Worked Example 3: Motion Analysis
Problem: A box of mass $m = 20 \, \text{kg}$ is on a rough horizontal surface with a coefficient of kinetic friction $\mu_k = 0.3$. A horizontal force of $F = 60 \, \text{N}$ is applied. Will the box move?
Solution:
First, calculate the normal reaction force:
$$R = mg = 20 \, \text{kg} \times 9.81 \, \text{m/s}^2 = 196.2 \, \text{N}$$
Now calculate the kinetic friction:
$$F_f = \mu_k R = 0.3 \times 196.2 \, \text{N} = 58.86 \, \text{N}$$
Now analyze the horizontal forces:
$$F - F_f = ma \Rightarrow 60 \, \text{N} - 58.86 \, \text{N} = 20 \, \text{kg} \cdot a$$
$$1.14 \, \text{N} = 20 \, \text{kg} \cdot a$$
Thus,
$$a = \frac{1.14}{20} \approx 0.057 \, \text{m/s}^2$$
Since the applied force exceeds the kinetic friction, the box will indeed move with an acceleration of approximately $0.057 \, \text{m/s}^2$.

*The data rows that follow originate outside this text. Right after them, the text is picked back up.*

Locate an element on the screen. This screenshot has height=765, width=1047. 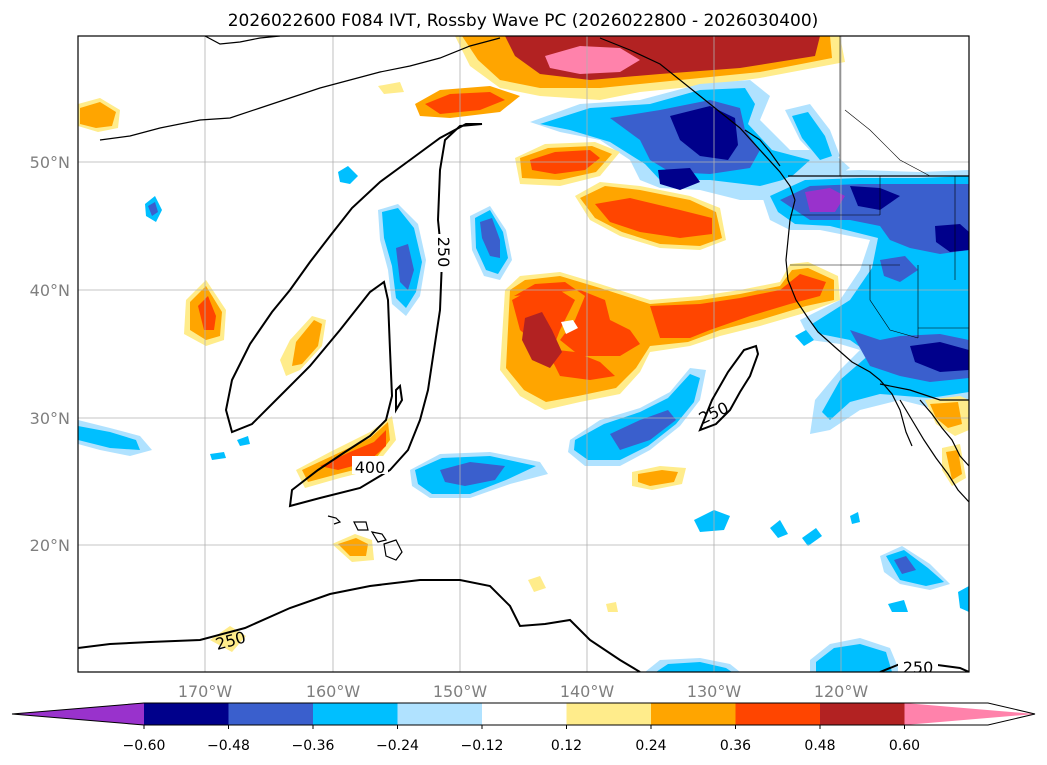
latitude-labels: 50°N 40°N 30°N 20°N is located at coordinates (50, 354).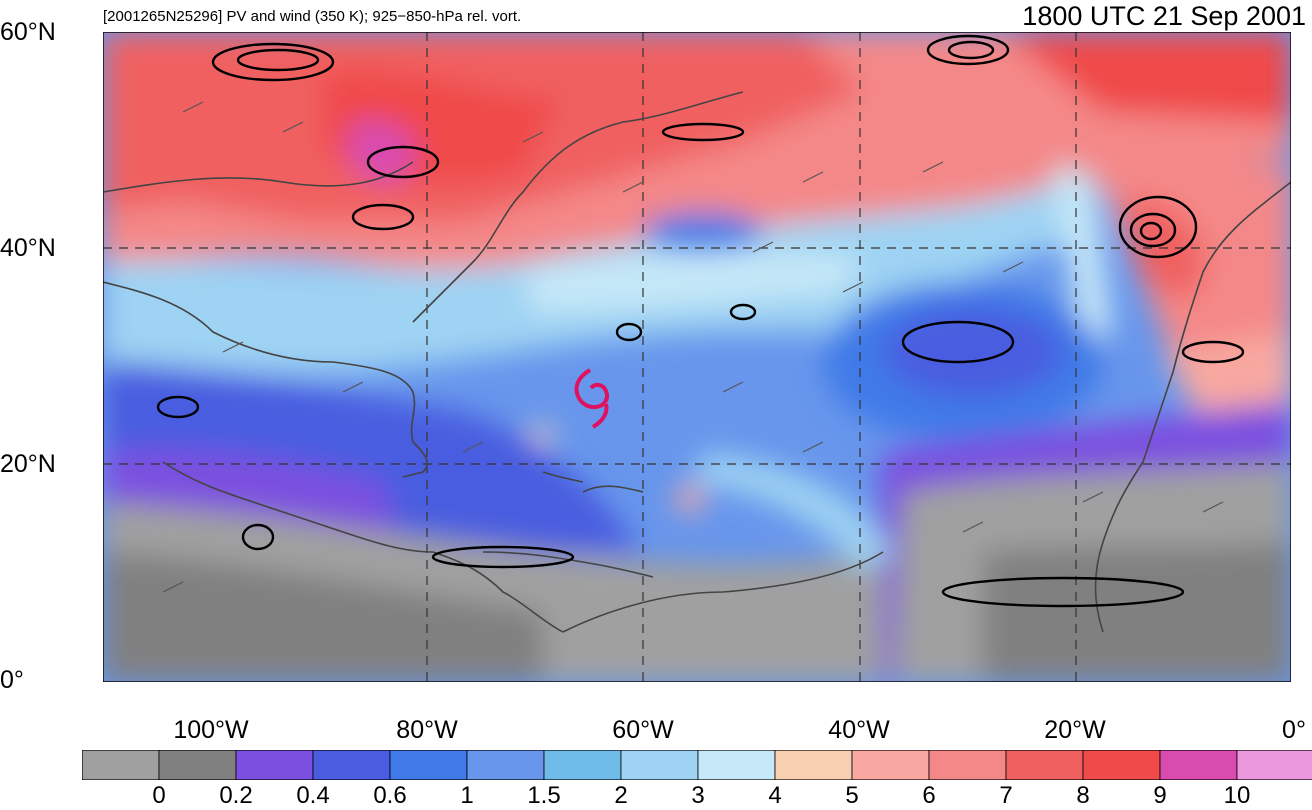 The image size is (1312, 810). I want to click on colorbar-tick-label: 4, so click(775, 796).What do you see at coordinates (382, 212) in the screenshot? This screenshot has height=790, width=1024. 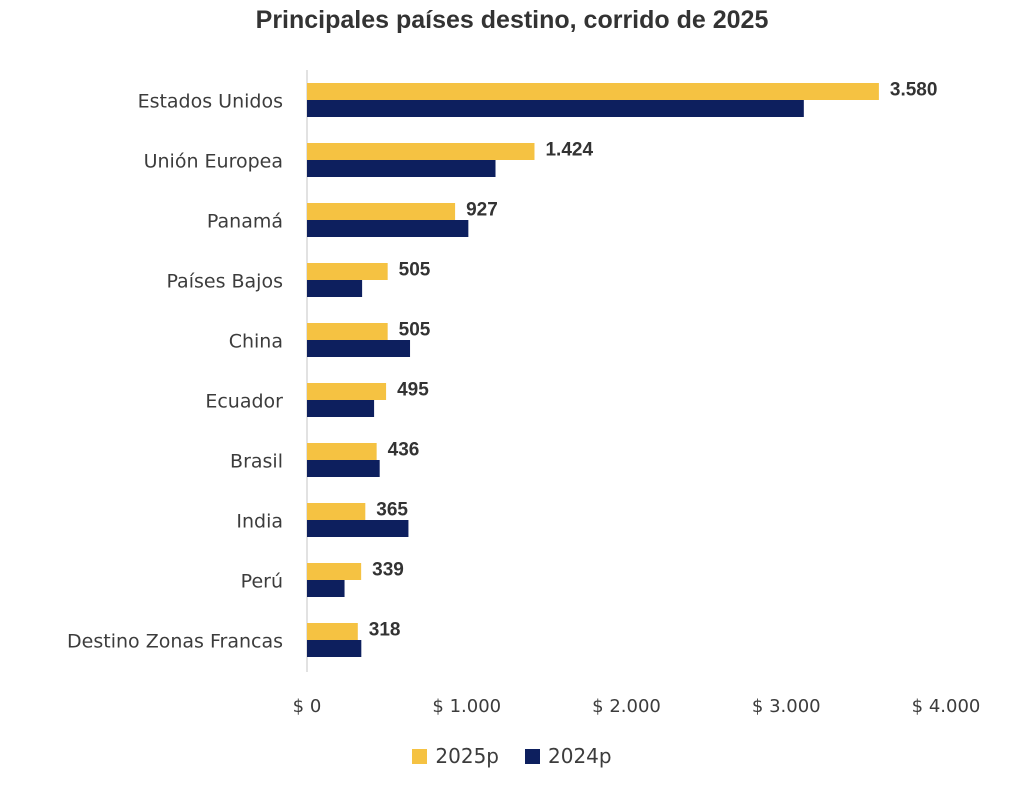 I see `bar-2025p-panama` at bounding box center [382, 212]. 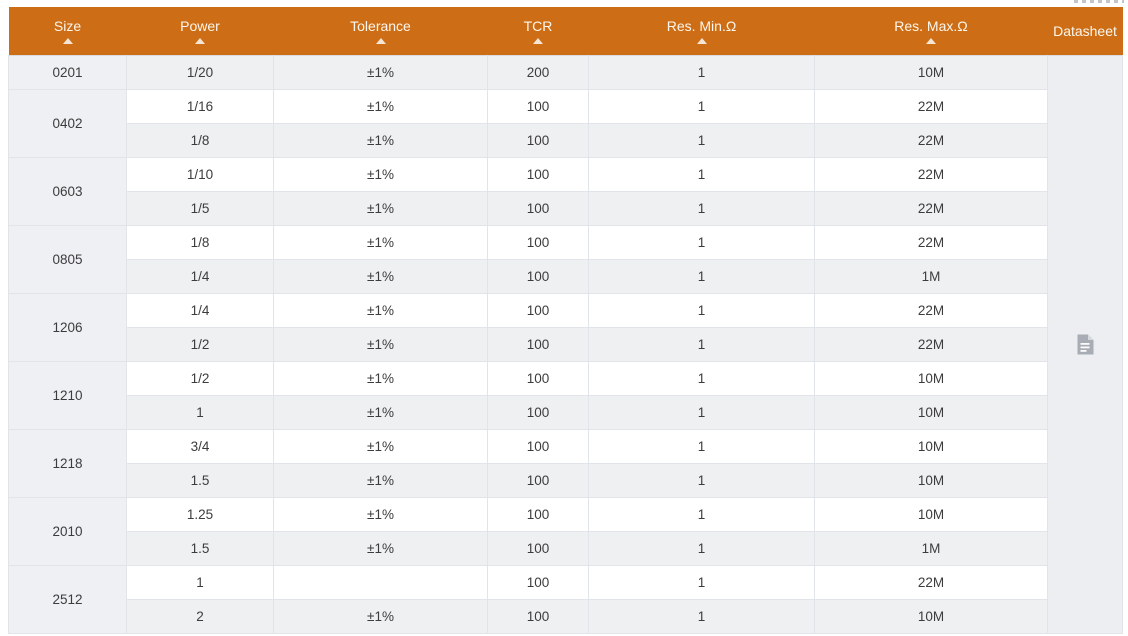 I want to click on power-cell: 1/10, so click(x=200, y=174).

Section 4: Motion on a Rough Inclined Plane
Analyzing Forces on an Incline
When dealing with an inclined plane, the forces acting on the body must be resolved into components. These can be separated into parallel and perpendicular components related to the surface of the incline.
Resolving Forces
- The weight of the body can be resolved into:
- Perpendicular to the incline: $W_{\perpendicular} = mg \cos(\theta)$
- Parallel to the incline: $W_{\parallel} = mg \sin(\theta)$
- The normal reaction force ($R$) acts perpendicular to the slope:
$$R = mg \cos(\theta)$$
- The frictional force ($F_f$) is again $\mu R$ where $\mu$ is the coefficient of friction.
Worked Example 4: Motion on an Incline
Problem: A block of mass $m = 5 \, \text{kg}$ is on a frictional inclined plane ($\mu = 0.2$) inclined at $30^\circ$. Determine if the block will slide down the incline.
Solution:
Calculate the weight components:
- Perpendicular to incline:
$$R = mg \cos(30^\circ) = 5 \, \text{kg} \times 9.81 \, \text{m/s}^2 \times \frac{\sqrt{3}}{2} \approx 42.43 \, \text{N}$$
- Parallel to incline:
$$W_{\parallel} = mg \sin(30^\circ) = 5 \, \text{kg} \times 9.81 \, \text{m/s}^2 \times \frac{1}{2} = 24.52 \, \text{N}$$
Now, calculate the frictional force:
$$F_f = \mu R = 0.2 \times 42.43 \, \text{N} \approx 8.49 \, \text{N}$$
Compare the parallel component and the friction:
- Gravitational force down the incline: $24.52 \, \text{N}$
- Frictional force up the incline: $8.49 \, \text{N}$
The net force down the incline will be:
$$F_{\text{net}} = W_{\parallel} - F_f = 24.52 \, \text{N} - 8.49 \, \text{N} = 16.03 \, \text{N}$$
Since $F_{\text{net}} > 0$, the block will slide down the incline with a net force of approximately $16.03 \, \text{N}$.
Conclusion
In this lesson, we have covered the essential concepts of friction on rough surfaces. We discussed the friction model, limiting equilibrium, motion on rough horizontal surfaces, and motion on inclined planes. Understanding these principles allows us to analyze real-world situations where friction plays a crucial role. Through worked examples, we learned how to perform calculations that determine the state of motion for various objects under the influence of friction.
Study Notes
- Friction opposes motion between surfaces in contact.
- The maximum frictional force is given by $F_f \leq \mu R$.
- Limiting equilibrium occurs when $F = \mu_s R$.
- Analyze forces both vertically and horizontally for bodies in motion.
- On inclined planes, resolve weight into components to apply friction accordingly.